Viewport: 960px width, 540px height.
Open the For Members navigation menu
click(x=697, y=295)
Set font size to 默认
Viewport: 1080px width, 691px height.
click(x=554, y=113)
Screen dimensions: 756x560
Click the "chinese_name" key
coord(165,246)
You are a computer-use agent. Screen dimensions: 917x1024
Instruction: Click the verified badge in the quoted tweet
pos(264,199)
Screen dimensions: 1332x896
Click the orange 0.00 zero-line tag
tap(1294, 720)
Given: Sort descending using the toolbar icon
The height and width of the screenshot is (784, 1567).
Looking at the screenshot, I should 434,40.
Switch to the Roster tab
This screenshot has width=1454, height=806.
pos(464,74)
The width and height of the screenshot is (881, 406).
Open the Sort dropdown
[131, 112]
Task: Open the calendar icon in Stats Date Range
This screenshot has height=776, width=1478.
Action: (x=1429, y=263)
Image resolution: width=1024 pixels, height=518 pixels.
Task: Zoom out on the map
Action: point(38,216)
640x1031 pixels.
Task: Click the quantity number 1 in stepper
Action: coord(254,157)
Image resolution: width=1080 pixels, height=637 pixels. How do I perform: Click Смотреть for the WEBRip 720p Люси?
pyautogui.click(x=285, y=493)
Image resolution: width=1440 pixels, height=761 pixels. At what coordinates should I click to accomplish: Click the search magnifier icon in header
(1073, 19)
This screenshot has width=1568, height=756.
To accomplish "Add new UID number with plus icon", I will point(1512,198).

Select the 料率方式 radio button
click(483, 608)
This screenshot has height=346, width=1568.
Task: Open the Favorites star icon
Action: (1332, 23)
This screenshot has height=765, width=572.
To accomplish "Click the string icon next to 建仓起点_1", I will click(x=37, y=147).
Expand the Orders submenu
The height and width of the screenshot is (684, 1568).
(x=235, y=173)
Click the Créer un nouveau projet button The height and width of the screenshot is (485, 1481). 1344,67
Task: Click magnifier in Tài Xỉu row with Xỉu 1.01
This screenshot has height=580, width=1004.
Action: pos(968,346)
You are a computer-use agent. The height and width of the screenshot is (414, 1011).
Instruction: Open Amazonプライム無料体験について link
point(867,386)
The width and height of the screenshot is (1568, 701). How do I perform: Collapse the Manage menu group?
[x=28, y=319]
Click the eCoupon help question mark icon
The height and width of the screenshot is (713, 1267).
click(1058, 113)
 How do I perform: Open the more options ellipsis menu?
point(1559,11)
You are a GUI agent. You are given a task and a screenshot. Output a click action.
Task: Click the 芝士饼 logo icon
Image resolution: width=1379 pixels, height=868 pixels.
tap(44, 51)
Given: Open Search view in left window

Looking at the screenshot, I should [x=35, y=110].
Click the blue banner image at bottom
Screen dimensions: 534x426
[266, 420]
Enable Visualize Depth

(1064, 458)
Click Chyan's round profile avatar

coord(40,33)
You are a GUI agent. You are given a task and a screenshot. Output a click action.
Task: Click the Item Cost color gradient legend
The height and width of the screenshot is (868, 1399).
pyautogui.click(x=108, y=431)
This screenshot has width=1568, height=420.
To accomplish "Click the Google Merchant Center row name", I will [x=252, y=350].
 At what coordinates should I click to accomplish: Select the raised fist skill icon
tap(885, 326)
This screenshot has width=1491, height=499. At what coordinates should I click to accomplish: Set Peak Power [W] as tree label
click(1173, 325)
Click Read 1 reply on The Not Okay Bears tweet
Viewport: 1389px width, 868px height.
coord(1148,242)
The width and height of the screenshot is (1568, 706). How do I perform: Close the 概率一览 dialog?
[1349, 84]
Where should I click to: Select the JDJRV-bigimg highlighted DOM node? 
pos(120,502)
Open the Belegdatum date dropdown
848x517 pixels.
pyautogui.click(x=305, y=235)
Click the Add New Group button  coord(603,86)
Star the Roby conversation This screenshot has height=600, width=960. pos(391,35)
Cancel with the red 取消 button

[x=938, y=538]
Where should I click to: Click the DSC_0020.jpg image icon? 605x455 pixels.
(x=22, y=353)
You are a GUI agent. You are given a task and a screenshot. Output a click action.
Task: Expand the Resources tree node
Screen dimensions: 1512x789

+ + +

* **Problem description**: Reproduce all of the records above, line for line and without any change.

* **Exercise result**:
Viewport: 960px width, 540px height.
Open the For Members navigation menu
click(x=697, y=295)
Set font size to 默认
Viewport: 1080px width, 691px height.
click(x=554, y=113)
Screen dimensions: 756x560
Click the "chinese_name" key
coord(165,246)
You are a computer-use agent. Screen dimensions: 917x1024
Instruction: Click the verified badge in the quoted tweet
pos(264,199)
Screen dimensions: 1332x896
Click the orange 0.00 zero-line tag
tap(1294, 720)
Given: Sort descending using the toolbar icon
The height and width of the screenshot is (784, 1567).
Looking at the screenshot, I should 434,40.
Switch to the Roster tab
This screenshot has width=1454, height=806.
pos(464,74)
The width and height of the screenshot is (881, 406).
Open the Sort dropdown
[131, 112]
Task: Open the calendar icon in Stats Date Range
This screenshot has height=776, width=1478.
Action: (x=1429, y=263)
Image resolution: width=1024 pixels, height=518 pixels.
Task: Zoom out on the map
Action: point(38,216)
640x1031 pixels.
Task: Click the quantity number 1 in stepper
Action: coord(254,157)
Image resolution: width=1080 pixels, height=637 pixels. How do I perform: Click Смотреть for the WEBRip 720p Люси?
pyautogui.click(x=285, y=493)
Image resolution: width=1440 pixels, height=761 pixels. At what coordinates should I click to accomplish: Click the search magnifier icon in header
(1073, 19)
This screenshot has width=1568, height=756.
To accomplish "Add new UID number with plus icon", I will point(1512,198).

Select the 料率方式 radio button
click(483, 608)
This screenshot has height=346, width=1568.
Task: Open the Favorites star icon
Action: (1332, 23)
This screenshot has height=765, width=572.
To accomplish "Click the string icon next to 建仓起点_1", I will click(x=37, y=147).
Expand the Orders submenu
The height and width of the screenshot is (684, 1568).
(x=235, y=173)
Click the Créer un nouveau projet button The height and width of the screenshot is (485, 1481). 1344,67
Task: Click magnifier in Tài Xỉu row with Xỉu 1.01
This screenshot has height=580, width=1004.
Action: pos(968,346)
You are a computer-use agent. The height and width of the screenshot is (414, 1011).
Instruction: Open Amazonプライム無料体験について link
point(867,386)
The width and height of the screenshot is (1568, 701). How do I perform: Collapse the Manage menu group?
[x=28, y=319]
Click the eCoupon help question mark icon
The height and width of the screenshot is (713, 1267).
click(1058, 113)
 How do I perform: Open the more options ellipsis menu?
point(1559,11)
You are a GUI agent. You are given a task and a screenshot. Output a click action.
Task: Click the 芝士饼 logo icon
Image resolution: width=1379 pixels, height=868 pixels.
tap(44, 51)
Given: Open Search view in left window

Looking at the screenshot, I should [x=35, y=110].
Click the blue banner image at bottom
Screen dimensions: 534x426
[266, 420]
Enable Visualize Depth

(1064, 458)
Click Chyan's round profile avatar

coord(40,33)
You are a GUI agent. You are given a task and a screenshot. Output a click action.
Task: Click the Item Cost color gradient legend
The height and width of the screenshot is (868, 1399).
pyautogui.click(x=108, y=431)
This screenshot has width=1568, height=420.
To accomplish "Click the Google Merchant Center row name", I will [x=252, y=350].
 At what coordinates should I click to accomplish: Select the raised fist skill icon
tap(885, 326)
This screenshot has width=1491, height=499. At what coordinates should I click to accomplish: Set Peak Power [W] as tree label
click(1173, 325)
Click Read 1 reply on The Not Okay Bears tweet
Viewport: 1389px width, 868px height.
coord(1148,242)
The width and height of the screenshot is (1568, 706). How do I perform: Close the 概率一览 dialog?
[1349, 84]
Where should I click to: Select the JDJRV-bigimg highlighted DOM node? 
pos(120,502)
Open the Belegdatum date dropdown
848x517 pixels.
pyautogui.click(x=305, y=235)
Click the Add New Group button  coord(603,86)
Star the Roby conversation This screenshot has height=600, width=960. pos(391,35)
Cancel with the red 取消 button

[x=938, y=538]
Where should I click to: Click the DSC_0020.jpg image icon? 605x455 pixels.
(x=22, y=353)
You are a GUI agent. You are given a task and a screenshot. Output a click action.
Task: Expand the Resources tree node
Screen dimensions: 1512x789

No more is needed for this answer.